§ **About this task**
Retype all of the listing exactly, passing over any picture you find.

- Opening Delimiter -

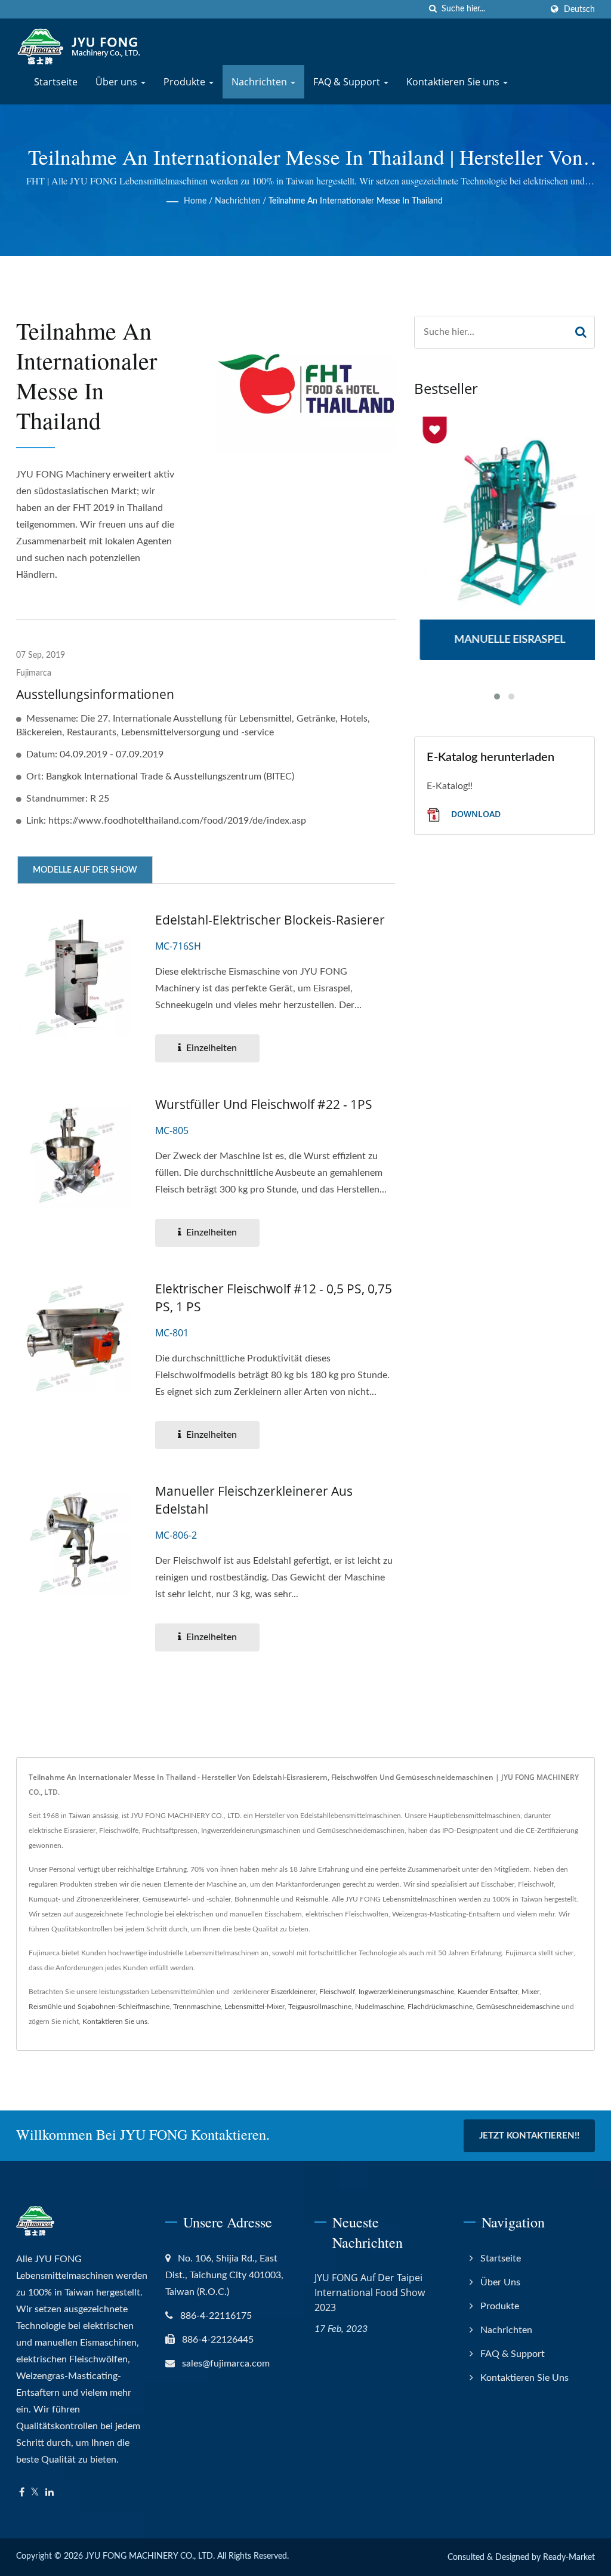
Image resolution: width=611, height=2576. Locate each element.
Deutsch (579, 9)
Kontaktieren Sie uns (454, 81)
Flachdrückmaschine (440, 2006)
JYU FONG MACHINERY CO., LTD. (150, 2556)
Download (475, 813)
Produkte (185, 81)
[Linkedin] (49, 2493)
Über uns (117, 81)
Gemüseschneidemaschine (518, 2006)
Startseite (56, 81)
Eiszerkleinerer (293, 1991)
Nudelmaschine (379, 2006)
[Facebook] (21, 2493)
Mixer (530, 1991)
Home (195, 201)
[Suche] (433, 9)
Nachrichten (260, 81)
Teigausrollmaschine (319, 2006)
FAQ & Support (347, 81)
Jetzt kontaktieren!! (529, 2135)
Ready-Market (569, 2557)
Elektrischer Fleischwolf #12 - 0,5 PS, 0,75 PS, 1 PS (273, 1297)
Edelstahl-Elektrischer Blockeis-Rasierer (270, 919)
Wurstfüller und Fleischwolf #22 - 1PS (263, 1104)
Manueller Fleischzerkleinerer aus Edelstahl (254, 1500)
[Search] (580, 332)
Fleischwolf (337, 1991)
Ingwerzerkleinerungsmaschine (406, 1991)
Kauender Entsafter (488, 1991)
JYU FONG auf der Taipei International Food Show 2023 (369, 2292)
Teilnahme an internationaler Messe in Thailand (356, 201)
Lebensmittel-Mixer (254, 2006)
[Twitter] (34, 2493)
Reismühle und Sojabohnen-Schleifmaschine (99, 2006)
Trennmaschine (197, 2006)
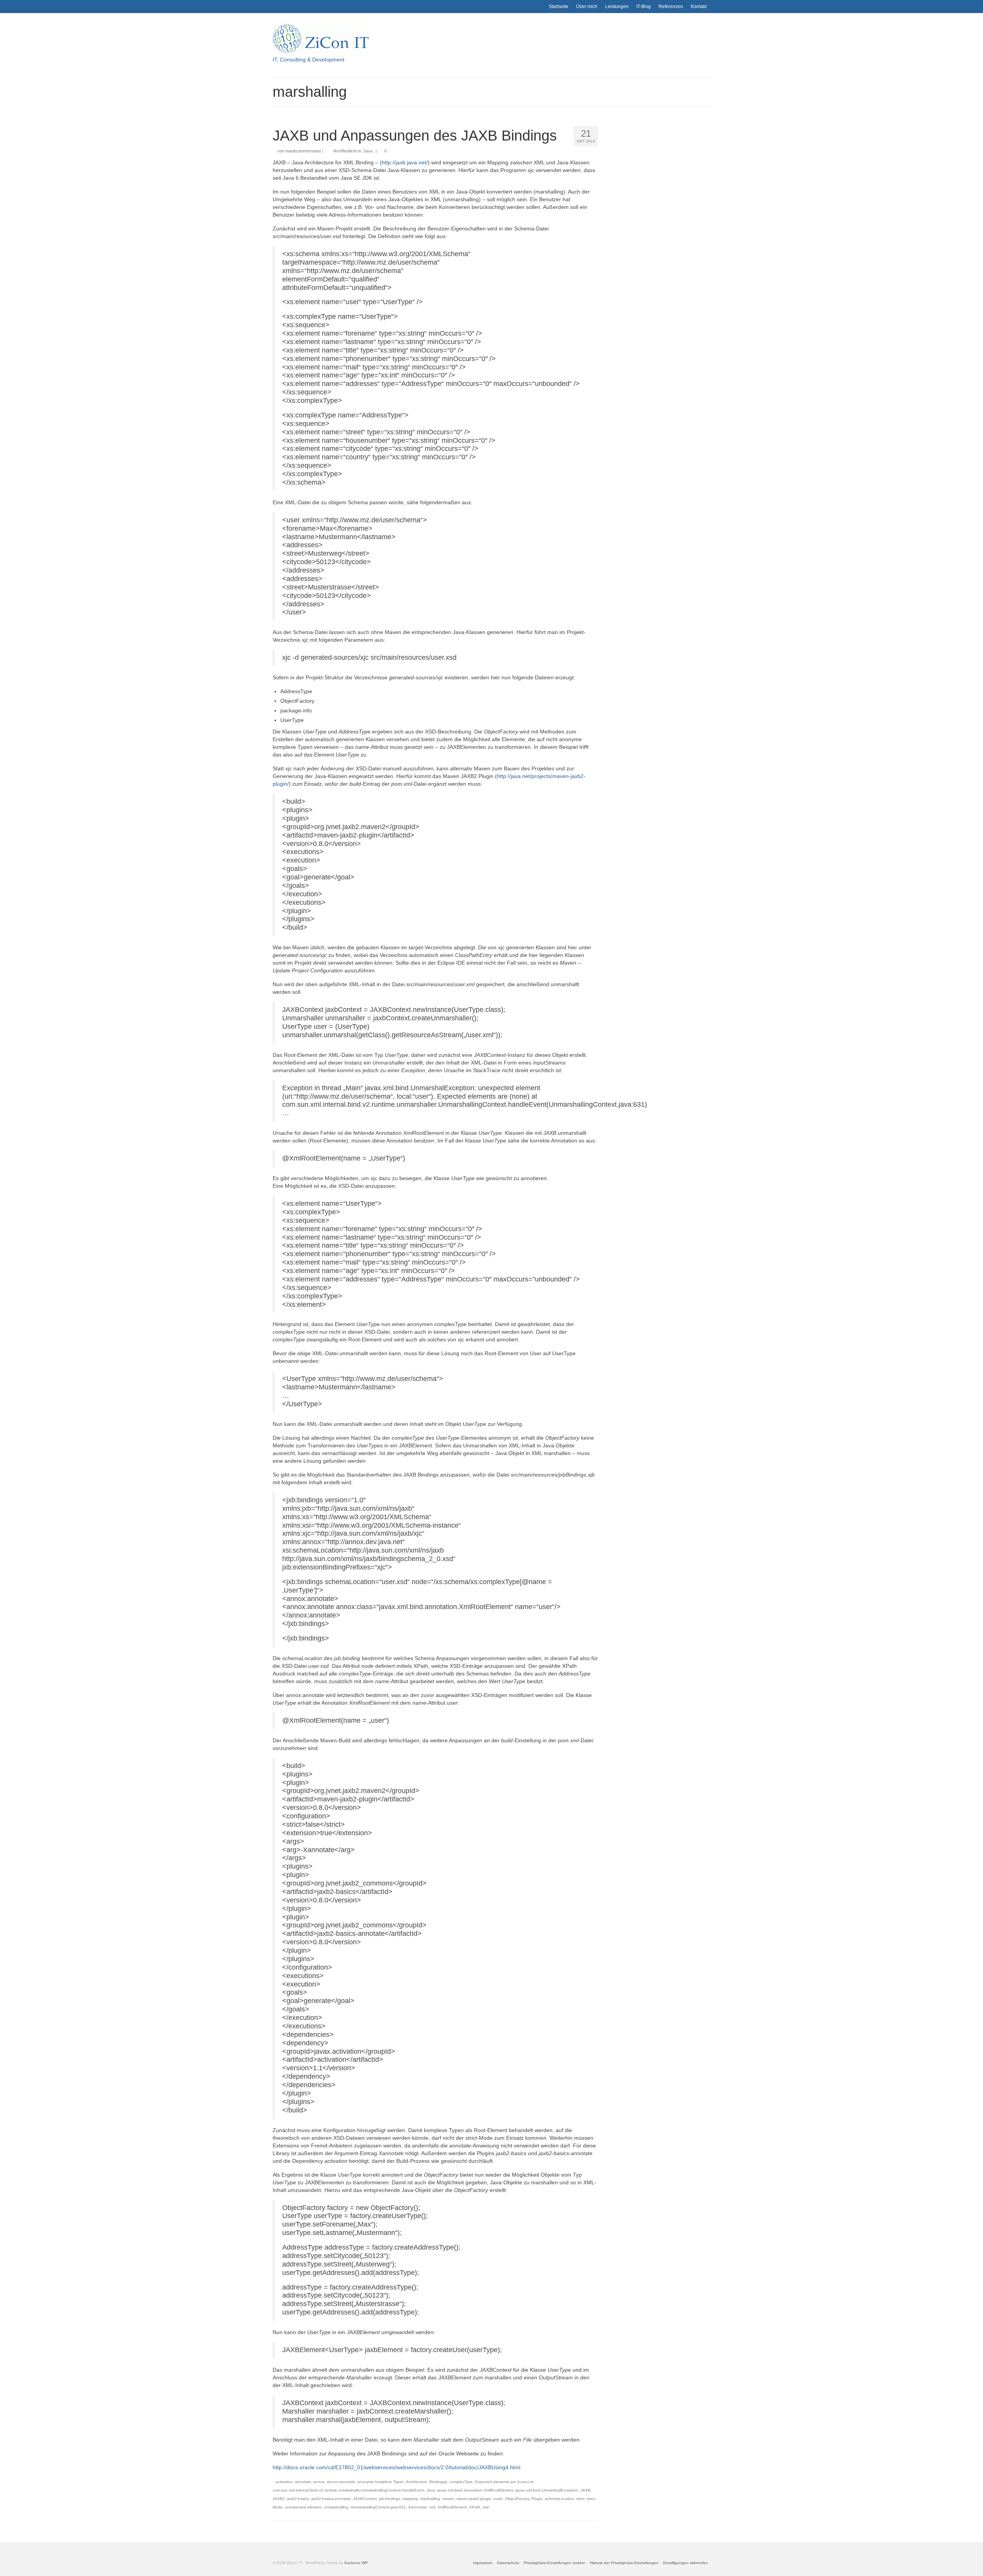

- Closing Delimiter -

§ **Task result**
Image resolution: width=611, height=2576. Locate each element.
Deutsch (579, 9)
Kontaktieren Sie uns (454, 81)
Flachdrückmaschine (440, 2006)
JYU FONG MACHINERY CO., LTD. (150, 2556)
Download (475, 813)
Produkte (185, 81)
[Linkedin] (49, 2493)
Über uns (117, 81)
Gemüseschneidemaschine (518, 2006)
Startseite (56, 81)
Eiszerkleinerer (293, 1991)
Nudelmaschine (379, 2006)
[Facebook] (21, 2493)
Mixer (530, 1991)
Home (195, 201)
[Suche] (433, 9)
Nachrichten (260, 81)
Teigausrollmaschine (319, 2006)
FAQ & Support (347, 81)
Jetzt kontaktieren!! (529, 2135)
Ready-Market (569, 2557)
Elektrischer Fleischwolf #12 - 0,5 PS, 0,75 PS, 1 PS (273, 1297)
Edelstahl-Elektrischer Blockeis-Rasierer (270, 919)
Wurstfüller und Fleischwolf #22 - 1PS (263, 1104)
Manueller Fleischzerkleinerer aus Edelstahl (254, 1500)
[Search] (580, 332)
Fleischwolf (337, 1991)
Ingwerzerkleinerungsmaschine (406, 1991)
Kauender Entsafter (488, 1991)
JYU FONG auf der Taipei International Food Show 2023 (369, 2292)
Teilnahme an internationaler Messe in Thailand (356, 201)
Lebensmittel-Mixer (254, 2006)
[Twitter] (34, 2493)
Reismühle und Sojabohnen-Schleifmaschine (99, 2006)
Trennmaschine (197, 2006)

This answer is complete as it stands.